So they have a figurehead at each sublabel controlling the output, and in return the major label gets a slice of the profits. From the sublabel's perspective, they have the backing of an extremely experienced team which, presumably, is a massive help when it comes to marketing, promoting, licencing, and all the other stuff behind the scenes, allowing them to go much further than if they were trying to do it alone.
I'd say this is definitely a big part of it. With artists/DJs doing so many other things, running their own label and doing A&R becomes impossible at the same time as gigging, producing, and managing radio shows. I think one of the biggest positives is that it's given birth to a lot of labels over the last several years, which has allowed establish artists to help push rising stars as well. It's almost like "You get a label, you get a label, EVERYONE GETS A LABEL!" At first I thought it was ridiculous but its been nice okay long term.
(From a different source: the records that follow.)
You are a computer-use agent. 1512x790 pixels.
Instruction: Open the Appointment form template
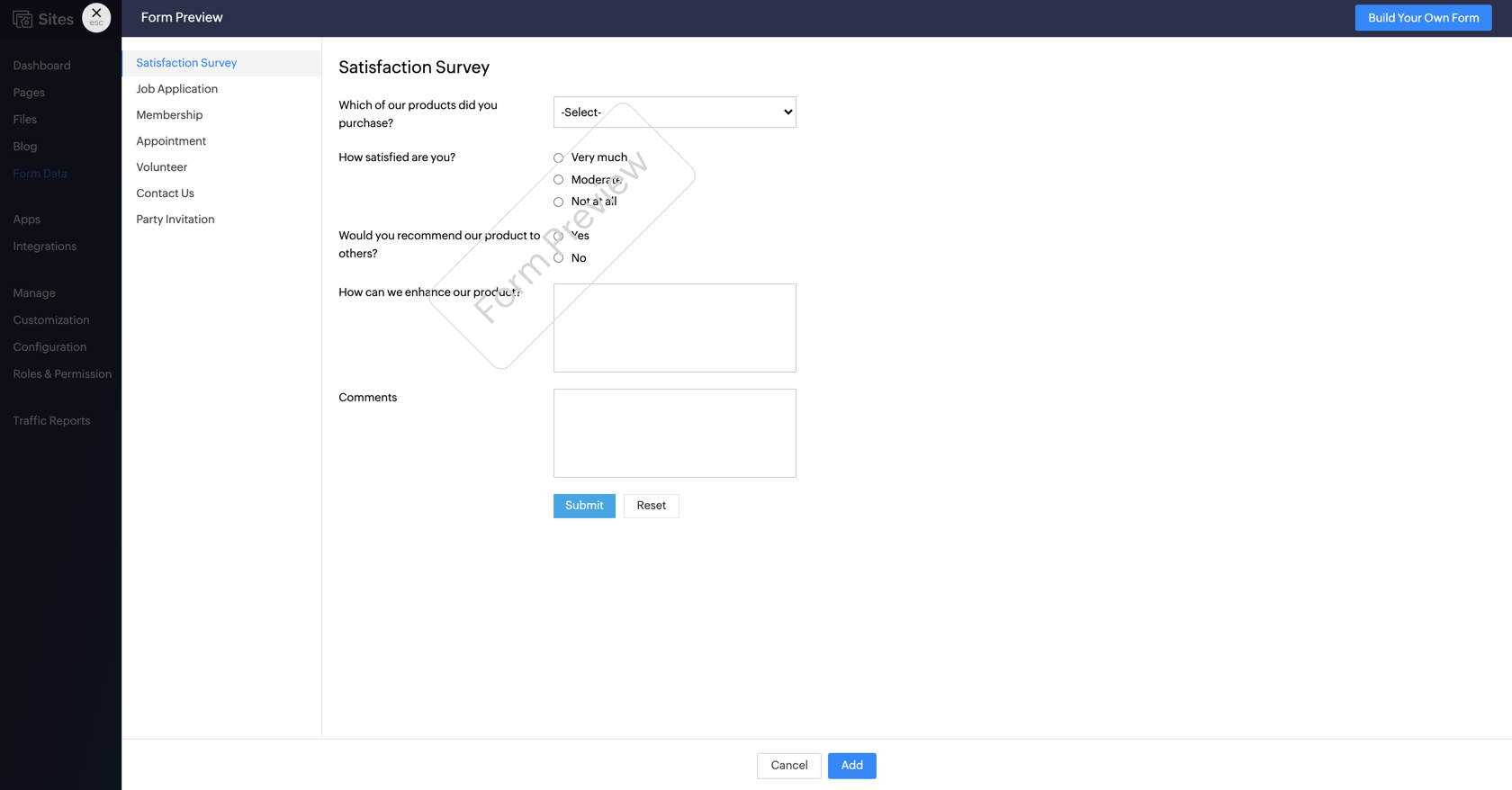171,141
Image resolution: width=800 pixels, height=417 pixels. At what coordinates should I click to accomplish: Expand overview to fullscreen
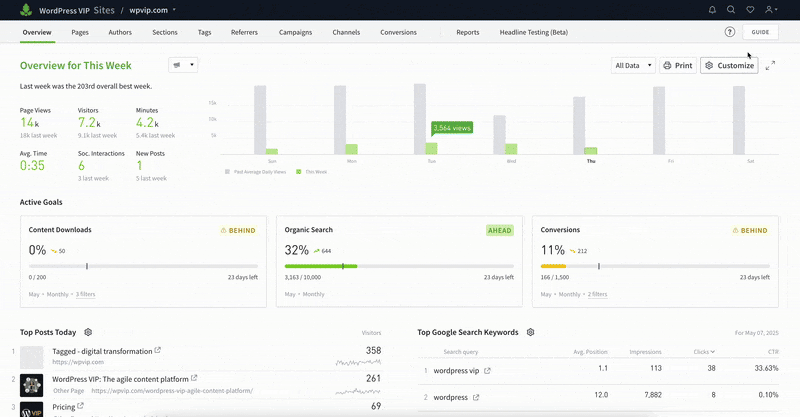pos(770,66)
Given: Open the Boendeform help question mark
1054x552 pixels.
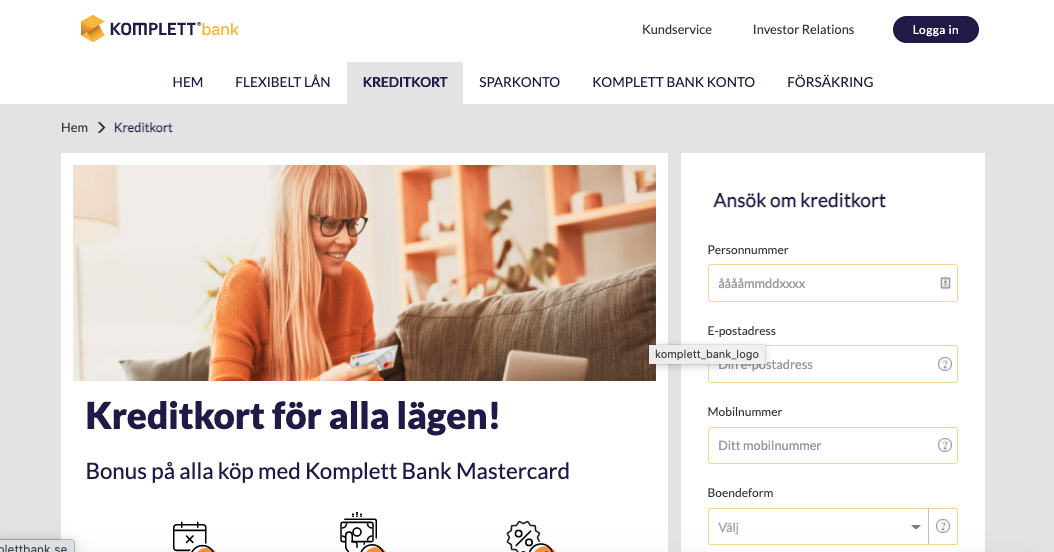Looking at the screenshot, I should tap(943, 526).
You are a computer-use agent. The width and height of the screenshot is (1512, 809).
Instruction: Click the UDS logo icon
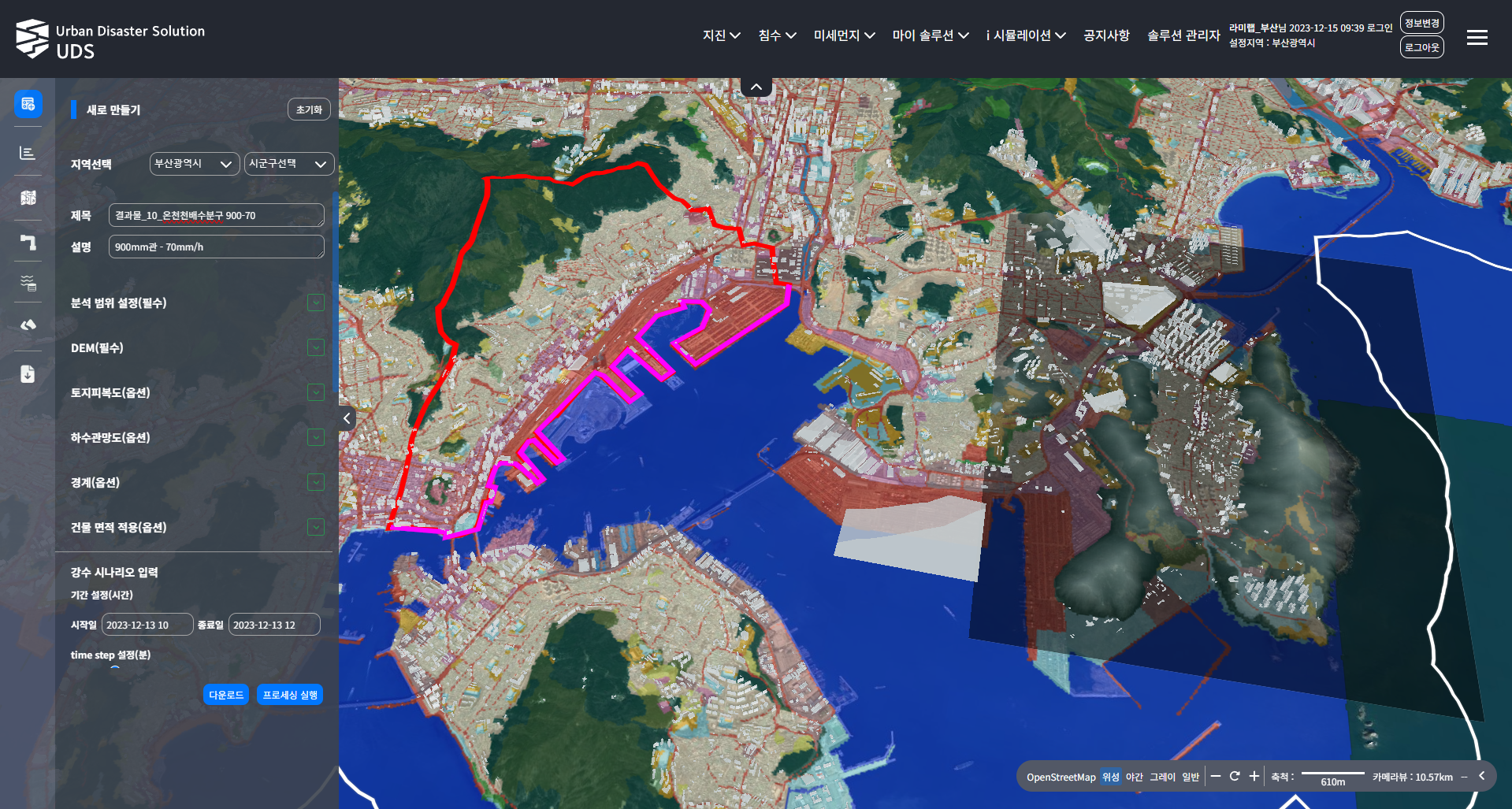pyautogui.click(x=32, y=39)
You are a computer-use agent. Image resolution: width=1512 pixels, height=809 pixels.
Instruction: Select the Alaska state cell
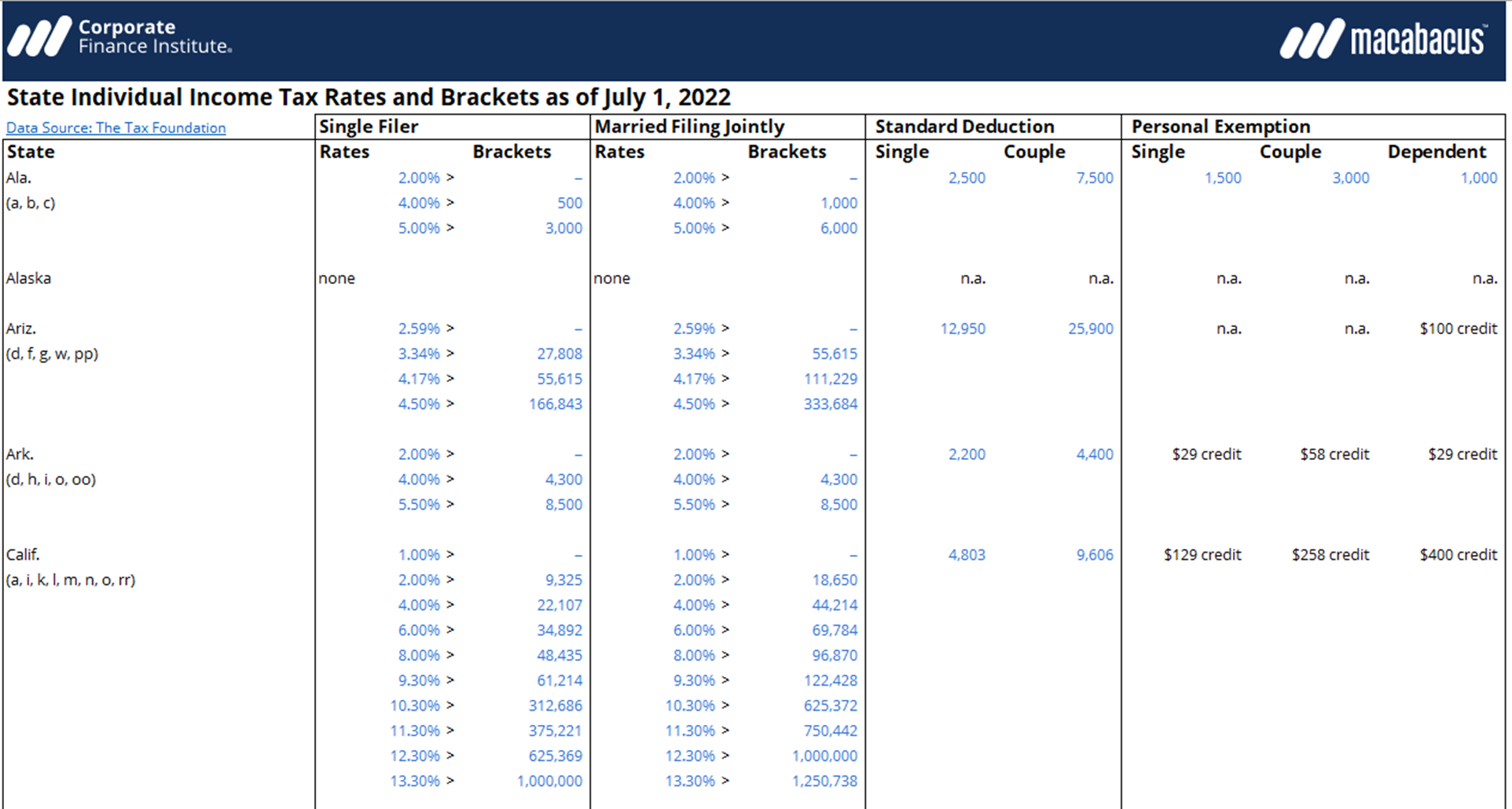(x=28, y=278)
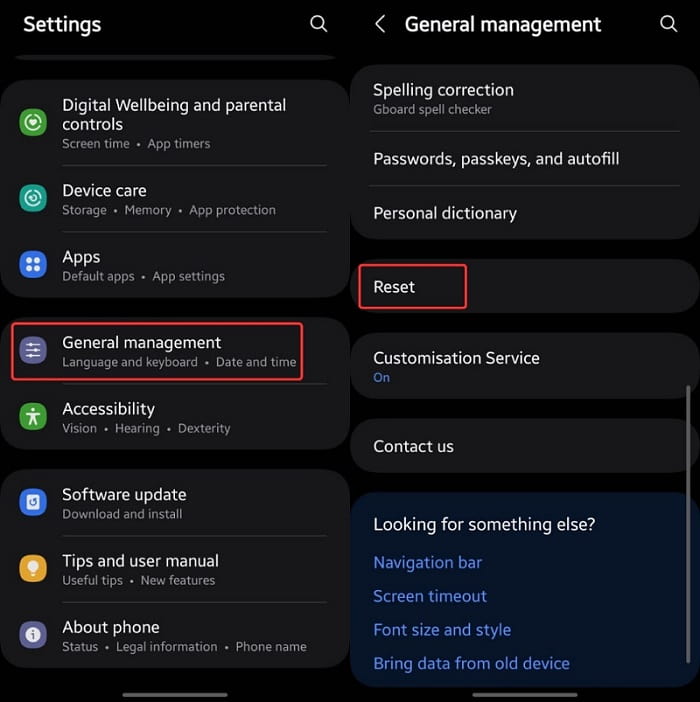Follow the Screen timeout link
This screenshot has height=702, width=700.
coord(430,596)
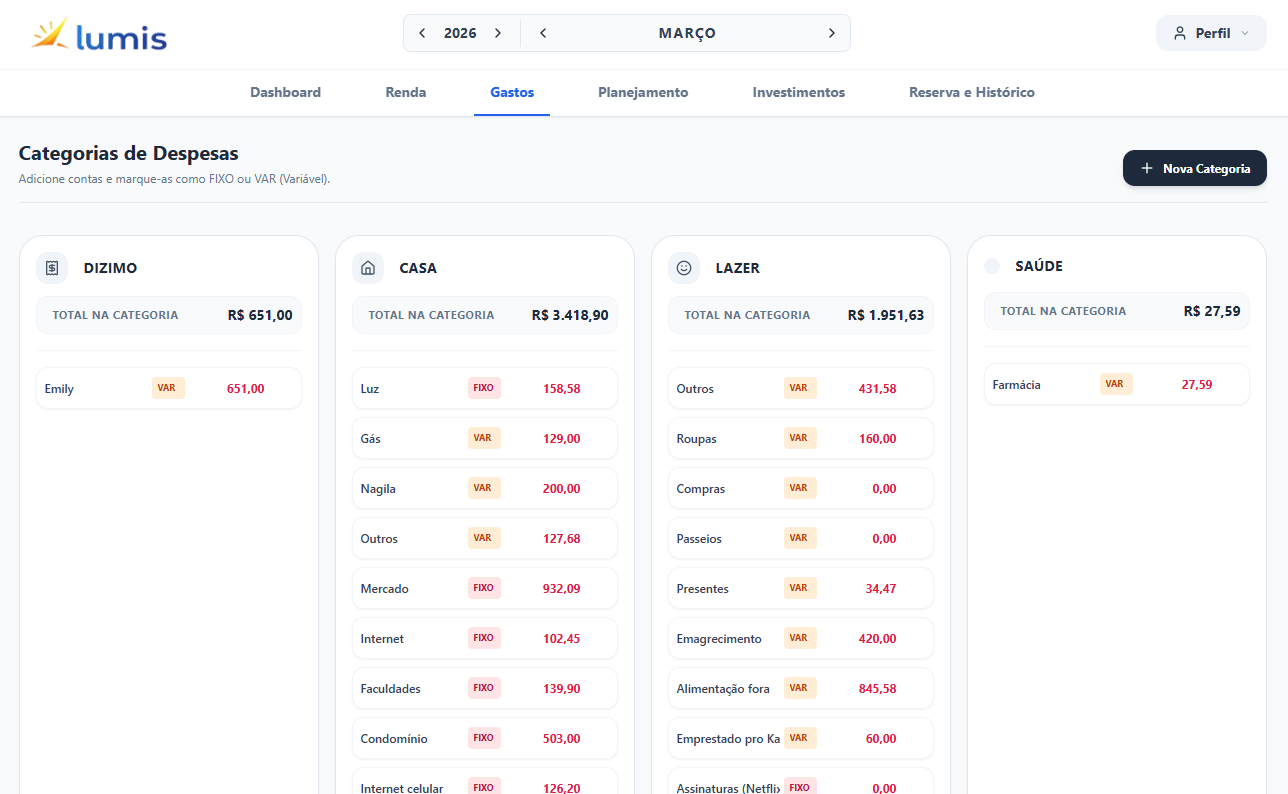Click the Saúde category circle icon

click(x=992, y=266)
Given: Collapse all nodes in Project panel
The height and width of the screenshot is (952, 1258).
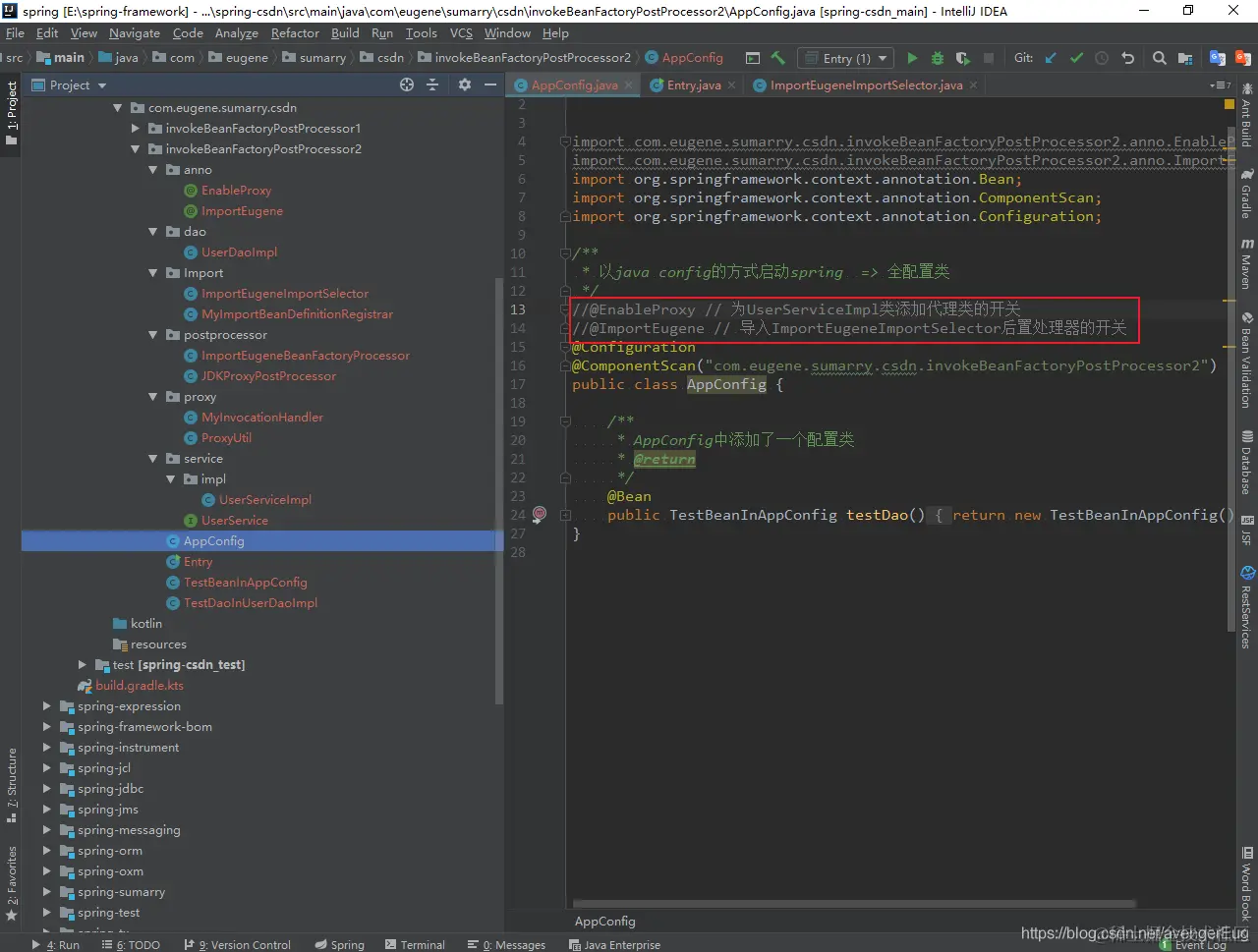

Just look at who's on Black Hole these days: Sneijder [Afterdark], Jordan Suckley [Damaged/Purrfekt], Mark Sherry's 3 labels, Giusseppe Ottaviani [GO On Air/GO], Sean Tyas (then Activa) [Tytanium/Degenerate/Regenerate], Driftmoon had his label, Richard Durand [Reloaded], Casey Rasch [UNRSTRCTD], Will Atkinson [Victims Helpline], etc.
And judging by the compilations that come out every month, I'm certain John Askew's VII and Greg Downey's Skullduggery are BH too, as well as others I'm forgetting.